During our last winter we were blessed with a fireplace that not only heats our old farmhouse, but also contains an oven to cook our food. This exciting new “gadget” has given me the opportunity to explore an interest I have long held—wood-fired oven cooking.

Cooking in a wood-fired oven has always intrigued me. One of my favourite memories is of watching my grandmother cook our meals on her wood-fired oven. The aromas that came from that old oven soothed me and the tastes still linger in my mind. Now I am enjoying cooking on my own. As a novice I have made many mistakes, however, with time and practice, I am slowly learning that there are a few tricks to wood-fired cooking and that when it works, oh my, the food holds just the most delicious flavor and texture imaginable.

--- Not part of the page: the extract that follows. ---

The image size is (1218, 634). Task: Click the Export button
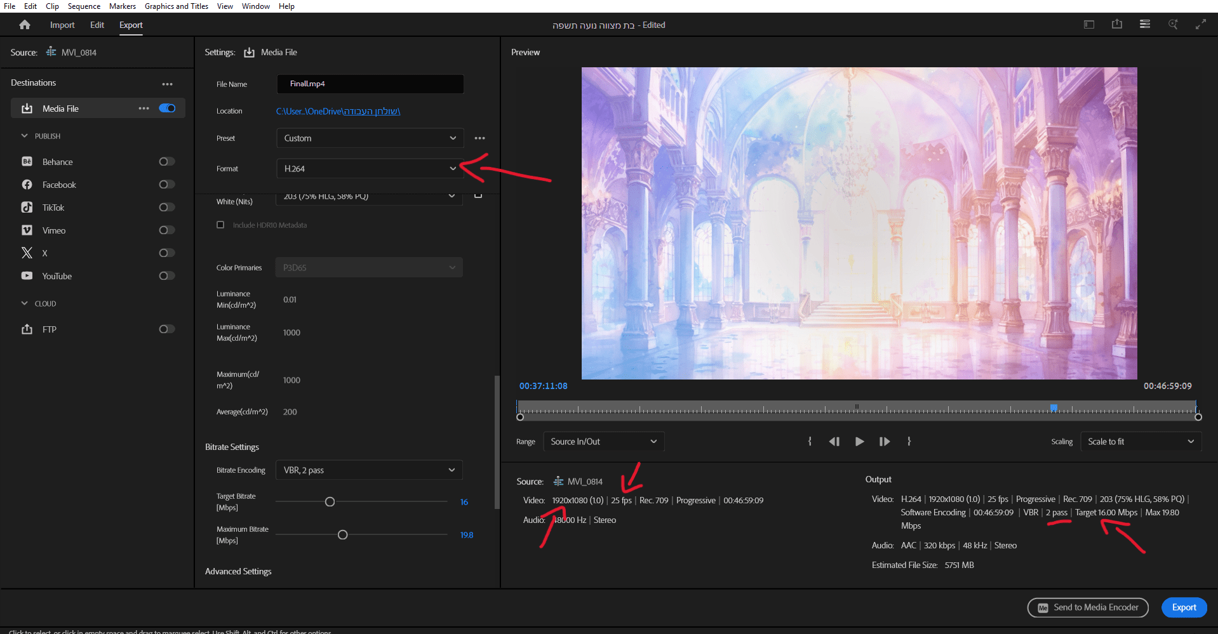(x=1184, y=607)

The main thing I have learned is that when preparing a meal or baking, it is important to spend the extra time getting the oven to the correct temperature range. When using my wood-fired oven I have found that it is best to lean on the side of caution and have the oven cooler rather than warmer. This is because we burn ironbark wood as it is prolific here on our homestead. This particular wood burns at a very hot temperature, so I need to be acutely aware of cooling down the oven sufficiently before I place anything into it. If I am too impatient I will end up with a beautiful black “crust” decorating the food.

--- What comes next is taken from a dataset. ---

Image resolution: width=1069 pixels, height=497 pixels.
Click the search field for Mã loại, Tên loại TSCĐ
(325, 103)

One way I lower the temperature is by closing down the air supply which reduces the oxygen to the fire, allowing the fire to naturally die down. I also open the damper in the flue which allows hot air to escape straight from the firebox rather than being circulated around the oven. It is important to note that every oven, though, is different depending upon its design and what is being used for fuel. You may not need to do both of these to reduce the temperature in your own oven.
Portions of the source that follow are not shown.